Par exemple, lors du salon Watches & Wonders à Genève, toutes les nouveautés doivent être publiées en même temps. Cela représente un volume important de produits, chacun avec des contenus détaillés. Dans ces moments-là, la pression est bien réelle. Mais cette pression n’est pas forcément négative. Elle peut être stimulante. Quand on aime ce qu’on fait, on prend aussi du plaisir à relever ces défis. L’important, c’est de savoir prendre du recul et de bien prioriser ses tâches.

Enfin, la curiosité est essentielle. Le digital évolue en permanence, notamment avec l’arrivée de l’intelligence artificielle. Il faut constamment se tenir informé, tester de nouvelles choses, observer la concurrence.

Qu’est-ce qui te plaît le plus dans ton métier ?

Ce que j’aime le plus, c’est la diversité des échanges. Je suis en contact avec des profils très variés comme les développeurs, les marketeurs, les agences… Cela demande de s’adapter en permanence, que ce soit dans la communication ou dans la compréhension des enjeux. J’apprécie aussi le niveau de responsabilité que j’ai pu avoir assez rapidement. Même en stage, on m’a confié des missions importantes. Cela m’a permis de gagner en confiance et en compétences. Enfin, l’environnement de travail joue énormément. Avoir une équipe bienveillante, qui te soutient et te fait confiance, c’est essentiel pour s’épanouir.

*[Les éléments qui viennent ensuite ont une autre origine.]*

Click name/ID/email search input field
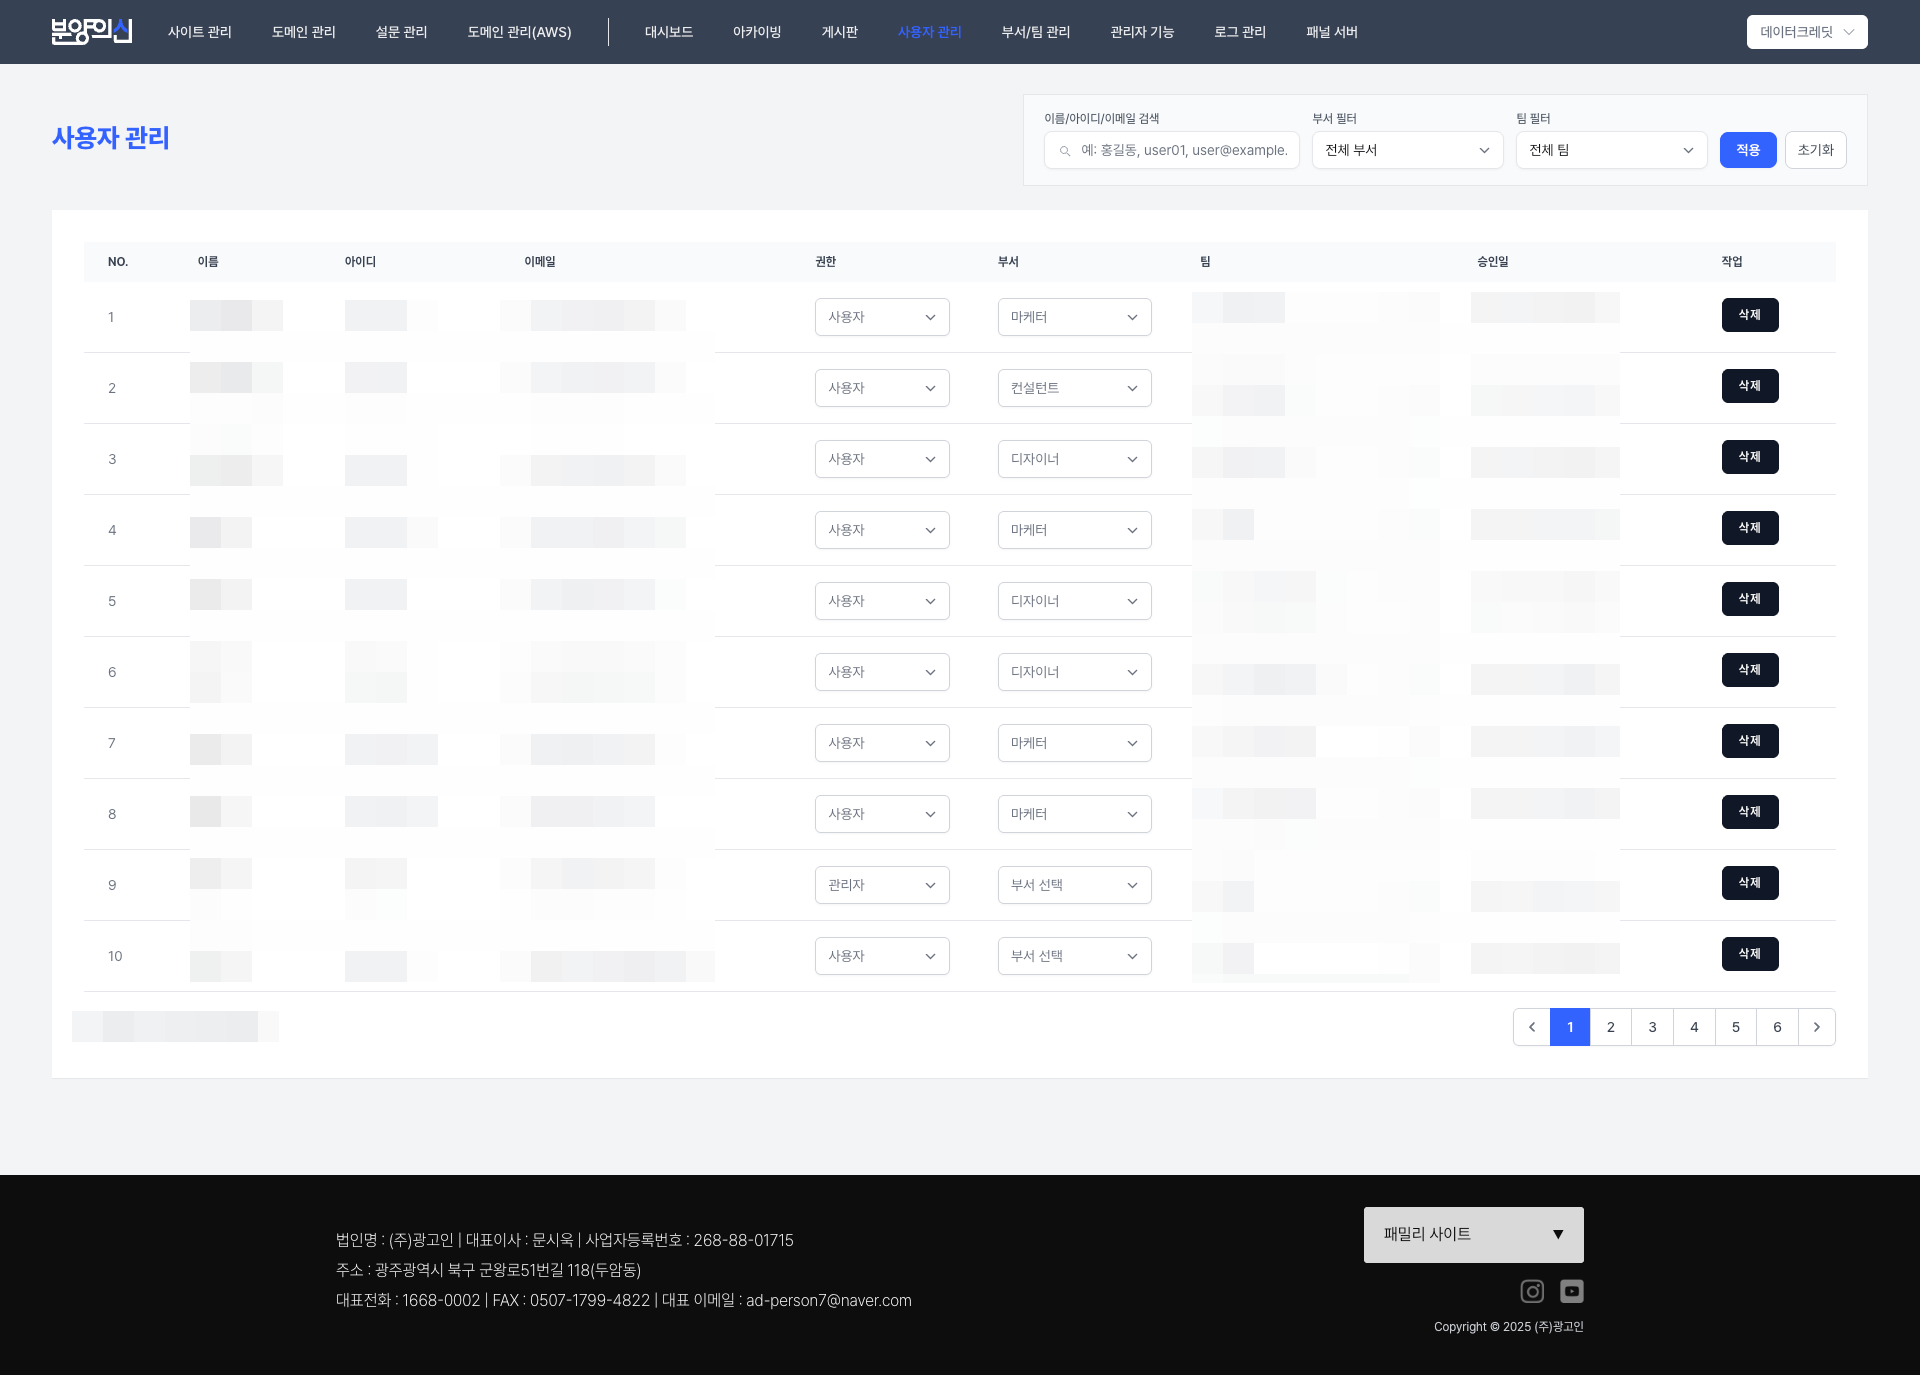This screenshot has width=1920, height=1375. 1184,150
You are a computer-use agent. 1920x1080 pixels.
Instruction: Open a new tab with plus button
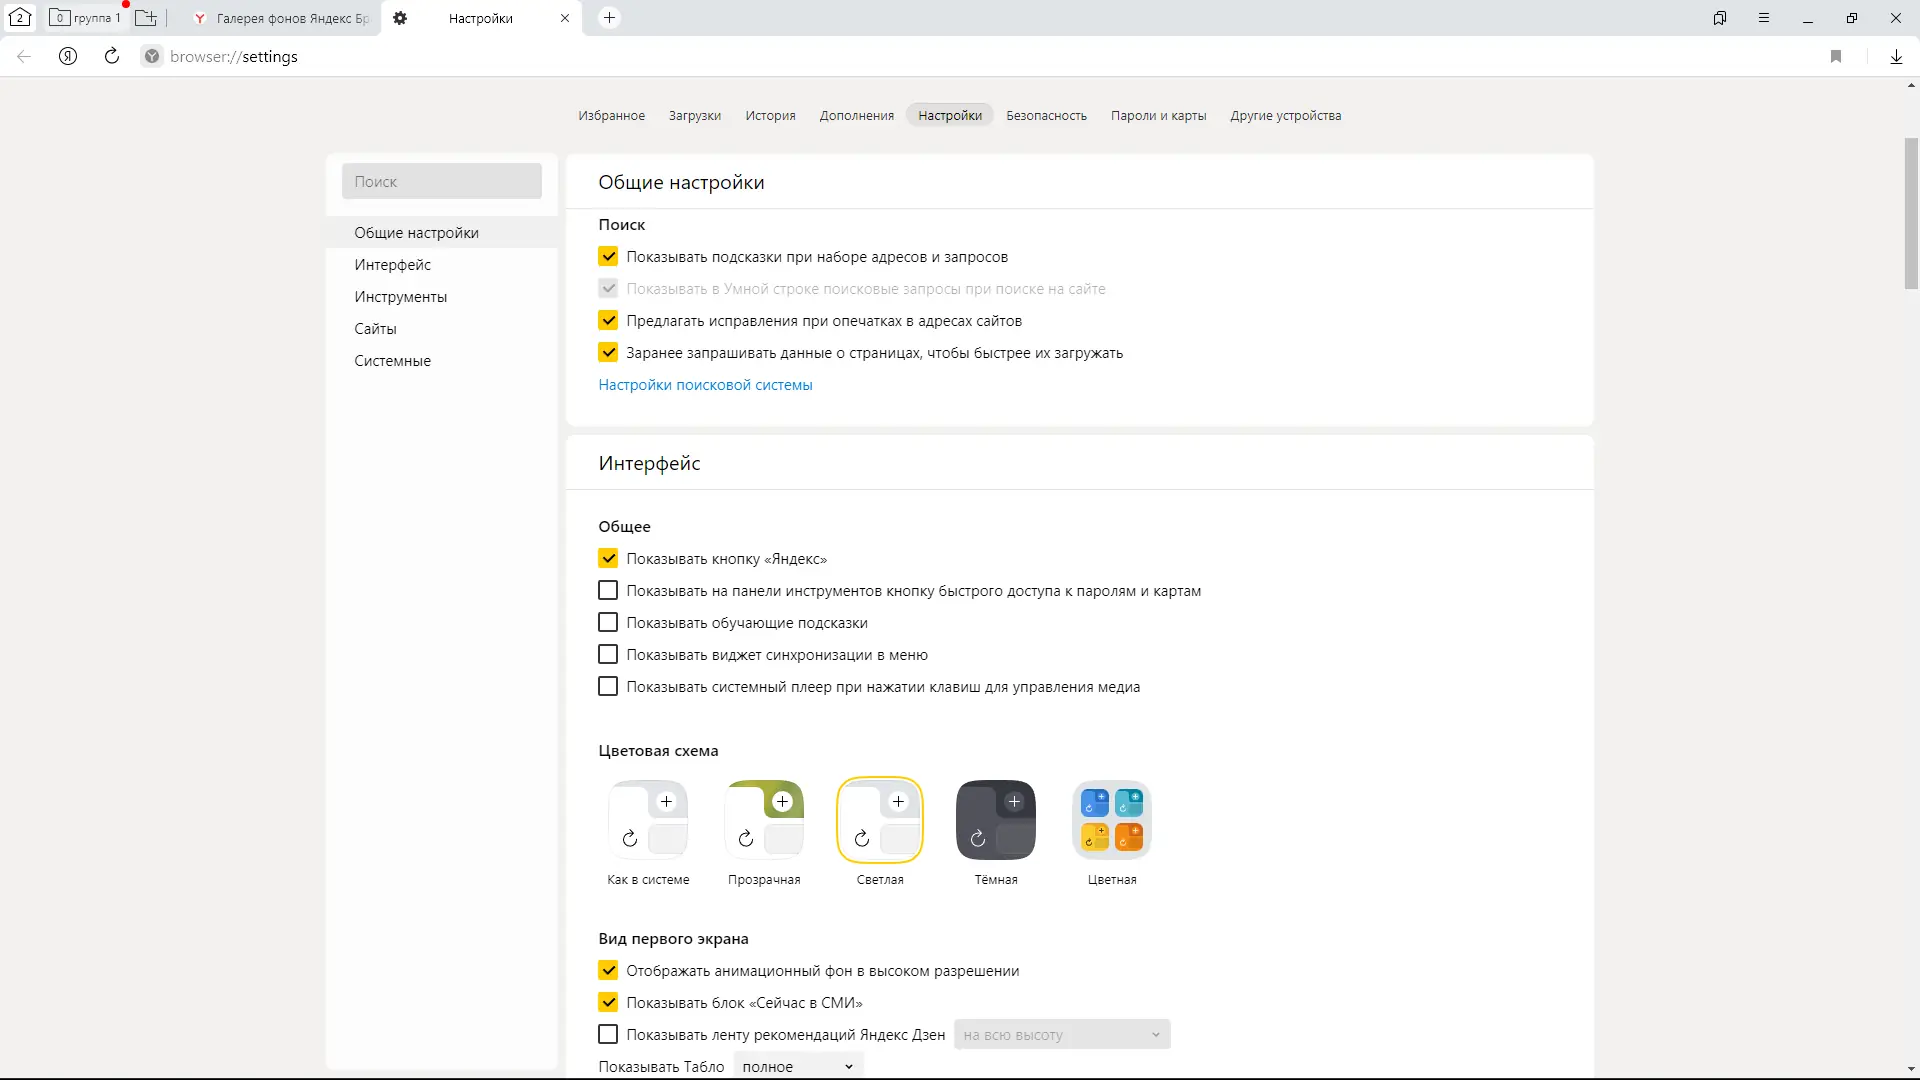(x=609, y=18)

Quels sont les principaux challenges que tu as rencontrés ?

Un des plus gros challenges a été de remplacer ma manager pendant son congé maternité. Très vite, j’ai dû gérer des responsabilités beaucoup plus importantes, parfois sur des sujets que je ne maîtrisais pas encore totalement. Un autre challenge marquant a été le management d’une stagiaire. Passer d’une relation de collègue à une relation de manager n’est pas évident, surtout avec un écart d’âge très faible. J’ai dû apprendre à déléguer, à faire confiance, mais aussi à accepter que les autres ne travaillent pas forcément de la même manière que moi. C’est un vrai apprentissage, autant sur le plan professionnel qu’humain.

Pourquoi avoir choisi cette voie ?

Au départ, je voulais travailler dans le luxe, c’était un objectif personnel. J’étais aussi attirée par la mode et la création. Mais je ne me destinais pas du tout au digital. C’est au cours de mes études que j’ai découvert une vraie affinité avec les outils numériques. J’étais très à l’aise avec les logiciels, et cela m’a progressivement orientée vers ce domaine. Mes expériences en alternance ont confirmé cette orientation. Et finalement, c’est en combinant mon intérêt pour le digital et mon attrait pour le luxe que je me suis retrouvée là où je suis aujourd’hui.

Pourquoi avoir choisi l’IUT d’Annecy ?

J’ai choisi l’IUT d’Annecy pour la diversité des enseignements. Je ne savais pas encore exactement ce que je voulais faire, et cette formation m’a permis d’explorer plusieurs domaines avant de me spécialiser. L’environnement a aussi joué un rôle important. Annecy offre une qualité de vie exceptionnelle, ce qui rend les études encore plus agréables. Enfin, j’ai beaucoup apprécié l’accompagnement des enseignants et les classes à taille humaine. On est encadré, suivi, et on peut facilement échanger avec les professeurs. C’est un vrai plus dans un parcours étudiant.

Quels conseils donnerais-tu aux étudiants ?

Je dirais avant tout de ne pas se fermer de portes. Il faut tester, expérimenter, découvrir différents secteurs. L’alternance est une vraie force. Elle permet de développer des compétences concrètes, mais aussi de gagner en maturité. On comprend beaucoup plus rapidement les réalités du monde professionnel. Je conseillerais aussi de rester curieux, de développer son réseau et de valoriser toutes ses expériences. Même une expérience négative peut être très formatrice. Enfin, il faut accepter que les parcours ne soient pas toujours linéaires. Parfois, les opportunités arrivent là où on ne les attend pas.